### Exercise materials ###

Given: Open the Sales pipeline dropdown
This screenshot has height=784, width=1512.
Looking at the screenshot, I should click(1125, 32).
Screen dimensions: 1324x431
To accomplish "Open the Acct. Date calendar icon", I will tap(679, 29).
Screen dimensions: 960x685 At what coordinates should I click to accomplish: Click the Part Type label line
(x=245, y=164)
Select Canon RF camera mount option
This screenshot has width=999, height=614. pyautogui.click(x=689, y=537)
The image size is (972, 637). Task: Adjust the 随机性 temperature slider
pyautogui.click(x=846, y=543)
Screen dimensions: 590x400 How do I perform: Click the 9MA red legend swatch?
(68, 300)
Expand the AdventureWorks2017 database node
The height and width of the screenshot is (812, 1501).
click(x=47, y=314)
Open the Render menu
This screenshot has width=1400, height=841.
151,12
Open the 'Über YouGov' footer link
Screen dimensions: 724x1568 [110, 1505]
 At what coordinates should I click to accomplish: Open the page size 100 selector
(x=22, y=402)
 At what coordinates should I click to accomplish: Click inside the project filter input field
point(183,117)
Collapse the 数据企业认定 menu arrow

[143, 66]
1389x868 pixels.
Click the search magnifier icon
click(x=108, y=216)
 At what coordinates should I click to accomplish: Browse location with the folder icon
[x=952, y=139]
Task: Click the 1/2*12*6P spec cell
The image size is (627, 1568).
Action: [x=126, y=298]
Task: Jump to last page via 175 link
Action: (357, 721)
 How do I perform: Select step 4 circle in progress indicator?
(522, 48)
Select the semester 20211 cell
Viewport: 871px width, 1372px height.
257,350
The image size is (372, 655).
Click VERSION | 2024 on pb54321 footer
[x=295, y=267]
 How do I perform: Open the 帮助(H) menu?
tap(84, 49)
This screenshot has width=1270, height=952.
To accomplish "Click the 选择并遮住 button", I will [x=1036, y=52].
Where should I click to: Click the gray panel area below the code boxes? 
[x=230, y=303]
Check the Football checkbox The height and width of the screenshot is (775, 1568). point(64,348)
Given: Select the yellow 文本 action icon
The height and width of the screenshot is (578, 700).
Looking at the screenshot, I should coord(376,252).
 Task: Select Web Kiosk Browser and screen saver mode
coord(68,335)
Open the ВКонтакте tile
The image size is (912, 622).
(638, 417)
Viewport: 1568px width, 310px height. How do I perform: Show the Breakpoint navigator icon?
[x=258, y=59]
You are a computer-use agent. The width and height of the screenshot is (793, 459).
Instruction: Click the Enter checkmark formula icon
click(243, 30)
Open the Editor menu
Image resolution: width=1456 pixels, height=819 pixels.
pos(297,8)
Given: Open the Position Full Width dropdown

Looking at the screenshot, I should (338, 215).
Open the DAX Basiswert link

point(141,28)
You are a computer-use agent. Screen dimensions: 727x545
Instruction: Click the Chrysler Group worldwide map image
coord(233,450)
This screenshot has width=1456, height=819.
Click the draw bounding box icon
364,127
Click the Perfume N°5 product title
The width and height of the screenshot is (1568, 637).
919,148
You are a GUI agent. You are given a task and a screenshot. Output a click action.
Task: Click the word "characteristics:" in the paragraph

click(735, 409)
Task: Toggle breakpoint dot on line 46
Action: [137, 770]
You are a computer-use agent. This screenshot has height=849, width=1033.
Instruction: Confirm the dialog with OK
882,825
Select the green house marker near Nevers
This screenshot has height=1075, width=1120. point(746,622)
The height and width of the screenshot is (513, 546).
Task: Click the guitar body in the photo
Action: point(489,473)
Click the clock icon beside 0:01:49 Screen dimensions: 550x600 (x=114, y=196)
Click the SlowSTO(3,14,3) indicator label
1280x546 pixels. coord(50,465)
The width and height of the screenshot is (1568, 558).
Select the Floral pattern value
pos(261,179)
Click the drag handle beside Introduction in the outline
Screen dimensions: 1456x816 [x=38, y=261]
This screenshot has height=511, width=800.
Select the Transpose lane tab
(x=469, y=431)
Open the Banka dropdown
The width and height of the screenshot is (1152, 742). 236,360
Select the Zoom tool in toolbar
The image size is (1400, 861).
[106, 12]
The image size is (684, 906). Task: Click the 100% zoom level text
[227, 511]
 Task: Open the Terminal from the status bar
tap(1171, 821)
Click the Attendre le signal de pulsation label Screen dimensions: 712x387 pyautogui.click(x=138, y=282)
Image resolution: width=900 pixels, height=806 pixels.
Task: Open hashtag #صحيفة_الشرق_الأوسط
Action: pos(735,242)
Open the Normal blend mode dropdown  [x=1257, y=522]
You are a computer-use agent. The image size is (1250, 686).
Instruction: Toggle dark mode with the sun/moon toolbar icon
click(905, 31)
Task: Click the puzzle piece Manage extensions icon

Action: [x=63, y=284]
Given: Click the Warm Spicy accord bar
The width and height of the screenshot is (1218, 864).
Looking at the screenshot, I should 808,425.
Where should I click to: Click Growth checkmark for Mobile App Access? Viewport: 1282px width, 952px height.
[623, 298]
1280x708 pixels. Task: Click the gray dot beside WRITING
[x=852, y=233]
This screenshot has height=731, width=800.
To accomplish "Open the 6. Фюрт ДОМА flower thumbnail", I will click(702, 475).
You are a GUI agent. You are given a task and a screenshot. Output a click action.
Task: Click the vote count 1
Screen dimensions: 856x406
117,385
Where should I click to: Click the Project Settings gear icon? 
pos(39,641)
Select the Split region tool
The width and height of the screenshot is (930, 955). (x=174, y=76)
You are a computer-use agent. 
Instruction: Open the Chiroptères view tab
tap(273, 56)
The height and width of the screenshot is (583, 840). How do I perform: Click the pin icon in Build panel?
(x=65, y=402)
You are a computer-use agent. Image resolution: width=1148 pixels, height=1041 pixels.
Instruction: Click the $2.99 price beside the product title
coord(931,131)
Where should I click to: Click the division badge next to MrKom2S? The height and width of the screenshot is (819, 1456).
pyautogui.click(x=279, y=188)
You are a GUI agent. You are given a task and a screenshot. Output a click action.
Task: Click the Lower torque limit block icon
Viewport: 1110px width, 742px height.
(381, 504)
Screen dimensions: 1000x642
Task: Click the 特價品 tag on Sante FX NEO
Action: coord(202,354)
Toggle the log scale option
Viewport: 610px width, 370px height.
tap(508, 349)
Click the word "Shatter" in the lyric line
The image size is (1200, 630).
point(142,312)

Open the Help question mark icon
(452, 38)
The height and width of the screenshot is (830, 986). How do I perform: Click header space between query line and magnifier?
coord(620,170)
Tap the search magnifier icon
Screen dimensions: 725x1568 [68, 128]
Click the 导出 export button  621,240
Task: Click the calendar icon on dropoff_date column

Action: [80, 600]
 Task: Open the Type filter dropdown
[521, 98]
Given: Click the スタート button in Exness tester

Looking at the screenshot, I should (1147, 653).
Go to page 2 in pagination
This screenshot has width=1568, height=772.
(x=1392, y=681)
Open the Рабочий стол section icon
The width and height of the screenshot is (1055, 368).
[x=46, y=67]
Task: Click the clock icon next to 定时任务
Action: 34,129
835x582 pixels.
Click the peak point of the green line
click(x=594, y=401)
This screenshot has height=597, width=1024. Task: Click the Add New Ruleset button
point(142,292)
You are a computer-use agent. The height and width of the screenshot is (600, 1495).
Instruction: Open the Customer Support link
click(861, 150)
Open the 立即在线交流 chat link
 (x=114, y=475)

###

- The exercise: Please pull out every line above that contains the string "magnifier", matching its case exactly.

- Response below:
Click the search magnifier icon
The height and width of the screenshot is (830, 986). How do I perform: Click header space between query line and magnifier?
Tap the search magnifier icon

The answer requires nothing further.